▸ Brief
Could you write out exactly the lines from the one that contains "Accessoires voor Projectoren (498, 2186)" through the last line of the listing below, both included and nothing more?
========================================
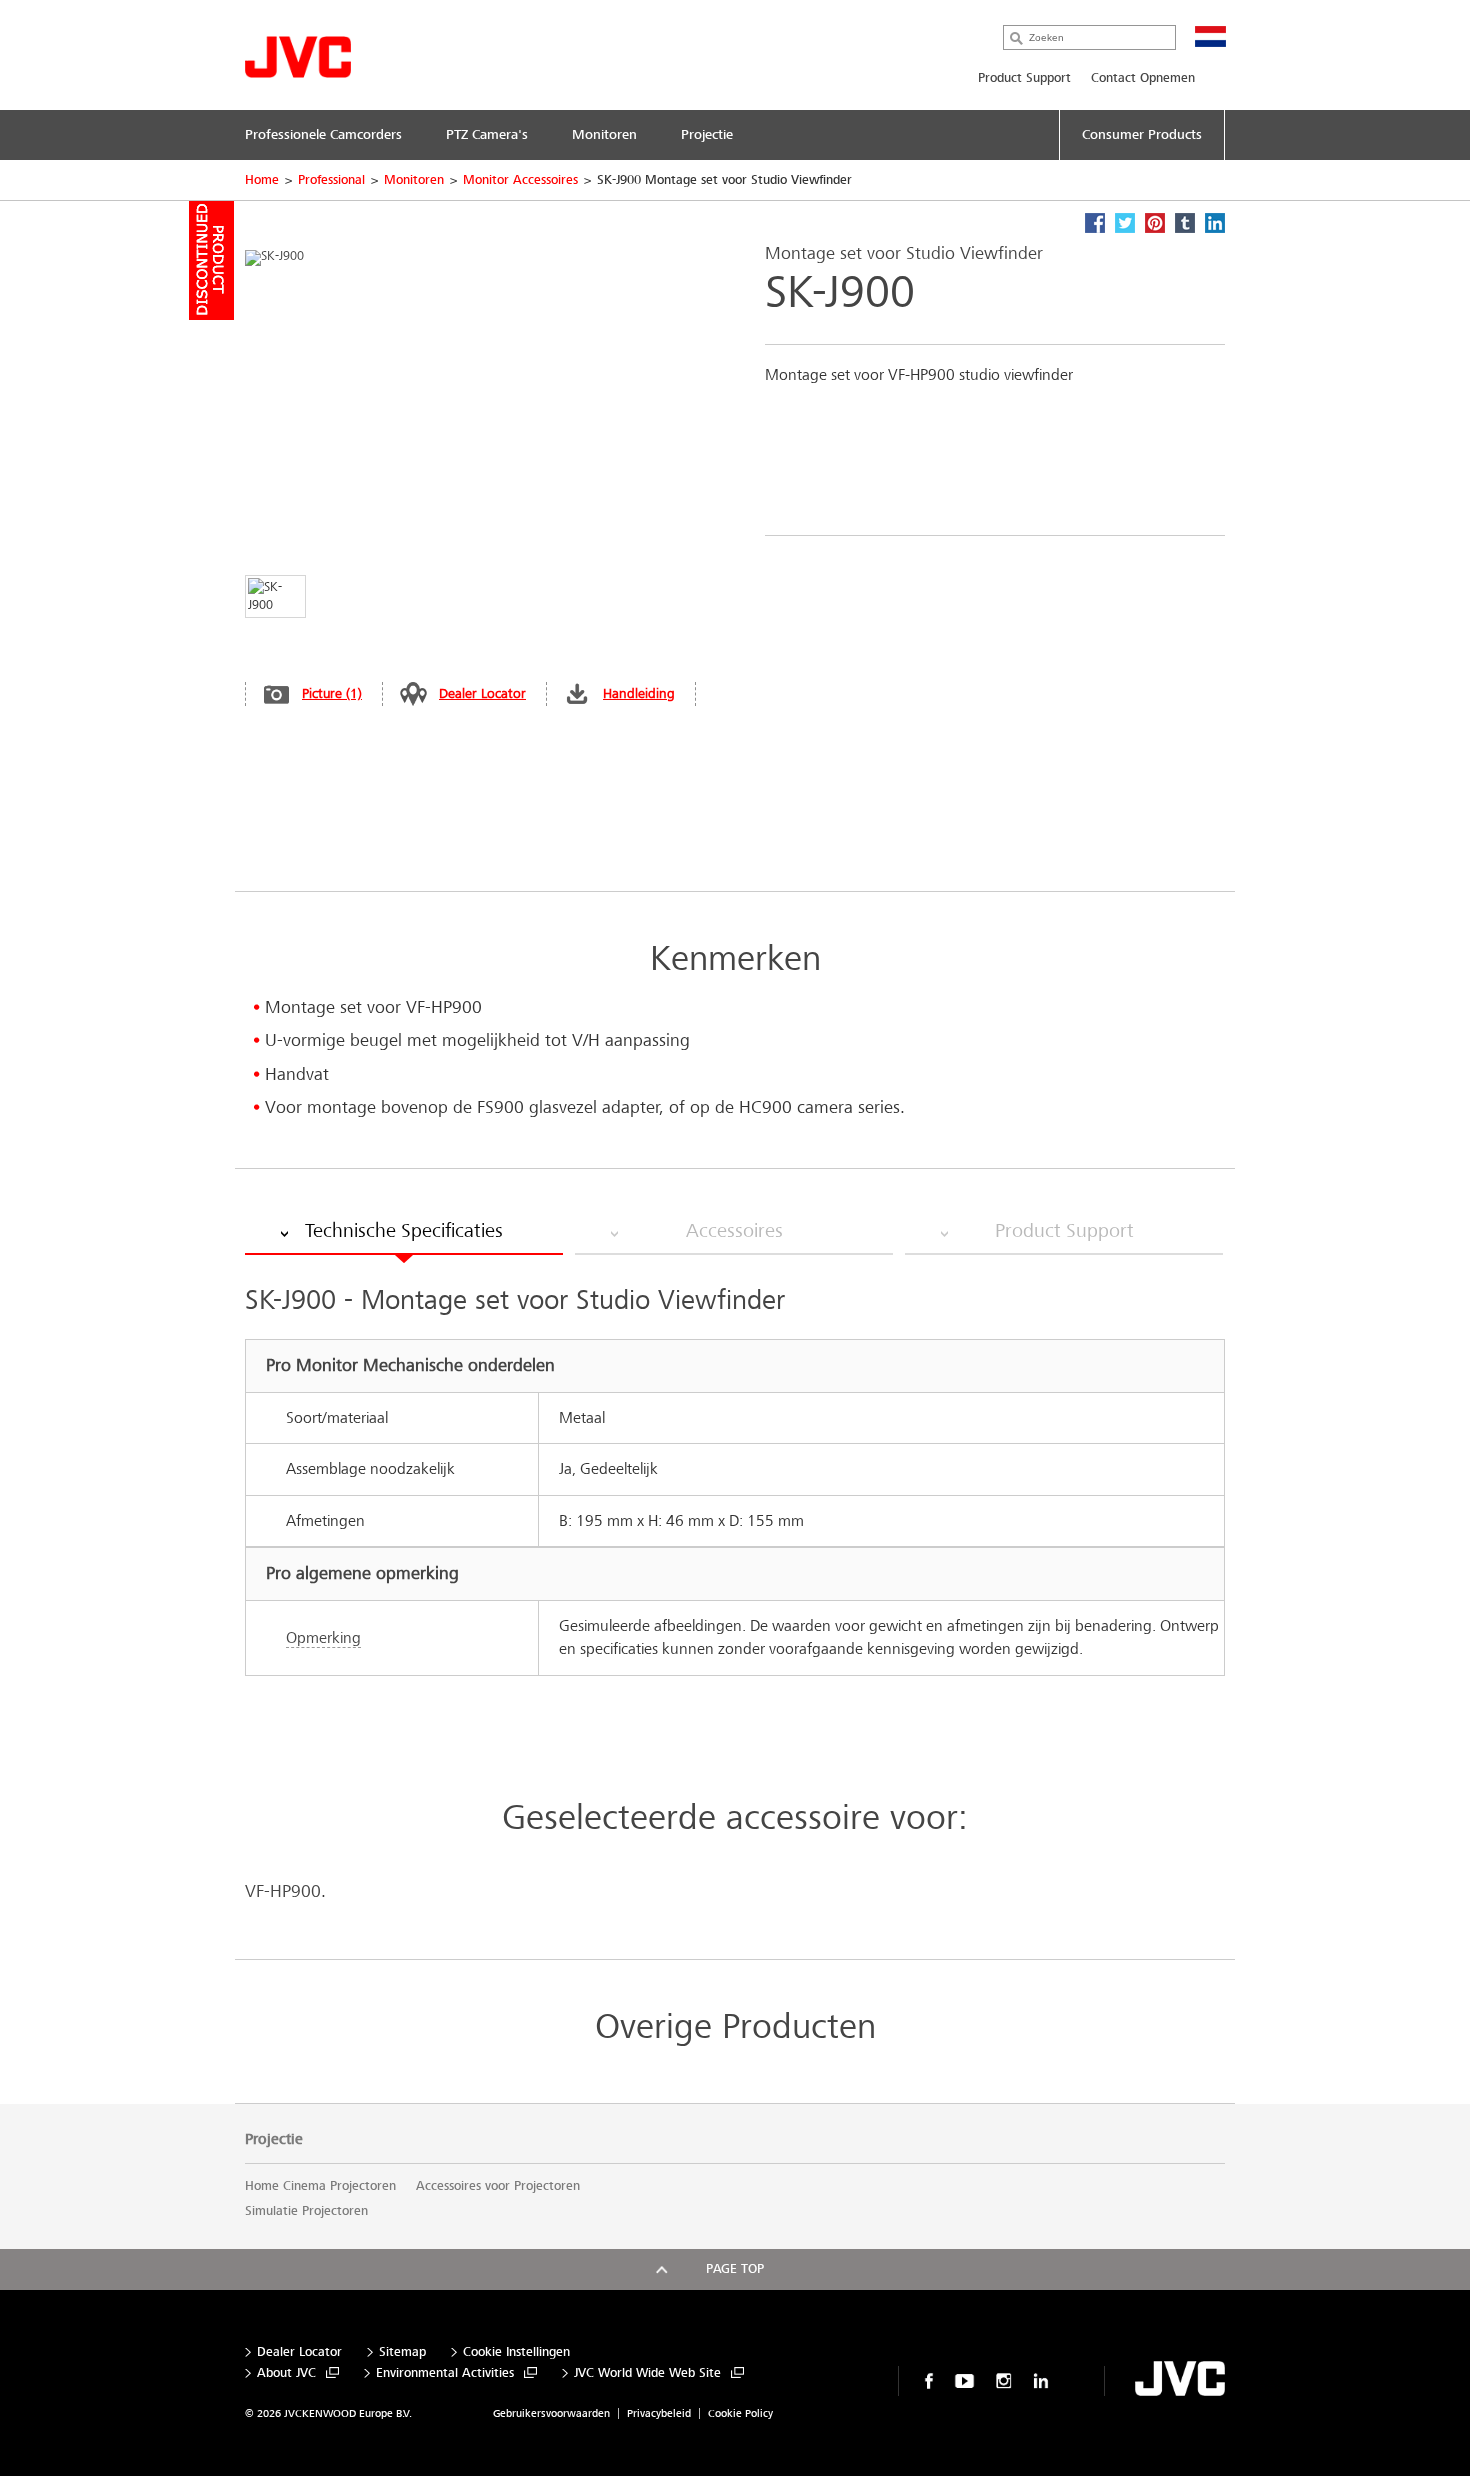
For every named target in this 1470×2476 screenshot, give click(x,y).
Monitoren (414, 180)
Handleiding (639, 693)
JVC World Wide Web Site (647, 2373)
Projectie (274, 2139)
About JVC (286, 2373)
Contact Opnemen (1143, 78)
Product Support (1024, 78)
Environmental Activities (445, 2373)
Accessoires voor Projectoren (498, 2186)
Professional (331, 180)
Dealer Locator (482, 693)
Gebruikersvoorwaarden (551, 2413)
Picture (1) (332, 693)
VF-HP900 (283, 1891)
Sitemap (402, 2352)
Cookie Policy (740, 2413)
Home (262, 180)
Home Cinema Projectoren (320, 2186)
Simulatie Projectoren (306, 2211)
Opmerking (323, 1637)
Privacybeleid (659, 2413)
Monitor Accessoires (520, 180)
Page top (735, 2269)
========================================
▸ Task answer
Accessoires voor Projectoren (498, 2186)
Professional (331, 180)
Dealer Locator (482, 693)
Gebruikersvoorwaarden (551, 2413)
Picture (1) (332, 693)
VF-HP900 (283, 1891)
Sitemap (402, 2352)
Cookie Policy (740, 2413)
Home (262, 180)
Home Cinema Projectoren (320, 2186)
Simulatie Projectoren (306, 2211)
Opmerking (323, 1637)
Privacybeleid (659, 2413)
Monitor Accessoires (520, 180)
Page top (735, 2269)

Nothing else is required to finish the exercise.